HTTP Connector
libraryDependencies += "com.github.music-of-the-ainur" %% "http-almaren" % "0.1.0-2.4"
spark-shell --master "local[*]" --packages "com.github.music-of-the-ainur:almaren-framework_2.11:0.5.0-2.4,com.github.music-of-the-ainur:http-almaren_2.11:0.1.0-2.4"
Example
import com.github.music.of.the.ainur.almaren.Almaren
import com.github.music.of.the.ainur.almaren.builder.Core.Implicit
import com.github.music.of.the.ainur.almaren.http.HTTP.HTTPImplicit
import spark.implicits._
// Generating table "USER_DATA"
case class Data(firstName:String, lastName:String, age:Int, code:Long)
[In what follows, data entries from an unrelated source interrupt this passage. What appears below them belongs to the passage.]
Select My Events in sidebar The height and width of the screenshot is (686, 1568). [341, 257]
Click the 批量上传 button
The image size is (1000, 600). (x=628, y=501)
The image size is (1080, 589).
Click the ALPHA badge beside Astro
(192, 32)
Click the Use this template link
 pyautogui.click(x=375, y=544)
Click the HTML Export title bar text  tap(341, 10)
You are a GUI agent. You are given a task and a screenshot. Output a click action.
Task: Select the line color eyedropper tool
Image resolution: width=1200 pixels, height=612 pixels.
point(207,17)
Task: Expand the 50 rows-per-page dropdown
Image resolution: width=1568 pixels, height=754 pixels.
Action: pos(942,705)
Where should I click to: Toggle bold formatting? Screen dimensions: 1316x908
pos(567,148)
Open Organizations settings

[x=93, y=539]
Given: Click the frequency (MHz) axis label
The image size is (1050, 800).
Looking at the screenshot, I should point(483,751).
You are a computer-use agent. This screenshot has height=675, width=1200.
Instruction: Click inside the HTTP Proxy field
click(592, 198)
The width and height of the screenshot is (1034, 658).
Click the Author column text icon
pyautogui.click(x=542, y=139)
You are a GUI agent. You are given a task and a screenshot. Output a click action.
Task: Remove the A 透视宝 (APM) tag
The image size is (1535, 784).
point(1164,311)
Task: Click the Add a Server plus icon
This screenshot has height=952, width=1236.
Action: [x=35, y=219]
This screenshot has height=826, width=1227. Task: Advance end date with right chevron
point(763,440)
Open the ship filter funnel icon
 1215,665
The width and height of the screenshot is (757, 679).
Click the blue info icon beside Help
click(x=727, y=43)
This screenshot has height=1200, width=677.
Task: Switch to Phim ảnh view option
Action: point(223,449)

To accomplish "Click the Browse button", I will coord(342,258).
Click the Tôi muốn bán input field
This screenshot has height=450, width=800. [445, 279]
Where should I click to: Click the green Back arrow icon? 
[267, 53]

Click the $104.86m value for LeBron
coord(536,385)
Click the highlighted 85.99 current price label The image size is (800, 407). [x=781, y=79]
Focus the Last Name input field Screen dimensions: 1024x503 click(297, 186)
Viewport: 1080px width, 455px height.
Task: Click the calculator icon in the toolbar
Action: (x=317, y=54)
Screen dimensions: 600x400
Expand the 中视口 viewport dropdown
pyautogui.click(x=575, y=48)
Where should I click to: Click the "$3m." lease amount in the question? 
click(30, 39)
List(Data("Roger","Laura",25,2342324232L),
Data("Robert","Dickson",88,3218313131L),
Data("Daniel","Pedro",28,32323232L))
.toDS
.createOrReplaceTempView("USER_DATA")
// Don't infer the schema manually, just follow the steps:
// val jsonColumn = spark.sql("SELECT JSON_STRING_COL FROM ...").as[String]
// To generate the schema: spark.read.json(jsonColumn).schema.toDDL
val httpOutpustSchema = Some("`data` STRING,`headers` STRUCT<`Accept`: STRING, `Accept-Encoding`: STRING, `Cache-Control`: STRING, `Content-Length`: STRING, `Content-Type`: STRING, `Host`: STRING, `Pragma`: STRING, `User-Agent`: STRING, `X-Amzn-Trace-Id`: STRING>,`method` STRING,`origin` STRING,`url` STRING")
val df = almaren.builder
.sourceSql("SELECT uuid() as id,* FROM USER_DATA").alias("DATA")
.sql("""SELECT
id as __ID__,
concat('http://httpbin.org/anything/person/',code) as __URL__,
to_json(named_struct('data',named_struct('name',firstName + " " + lastName))) as __DATA__
FROM DATA""")
.http(method = "POST", threadPoolSize = 10, batchSize = 10000)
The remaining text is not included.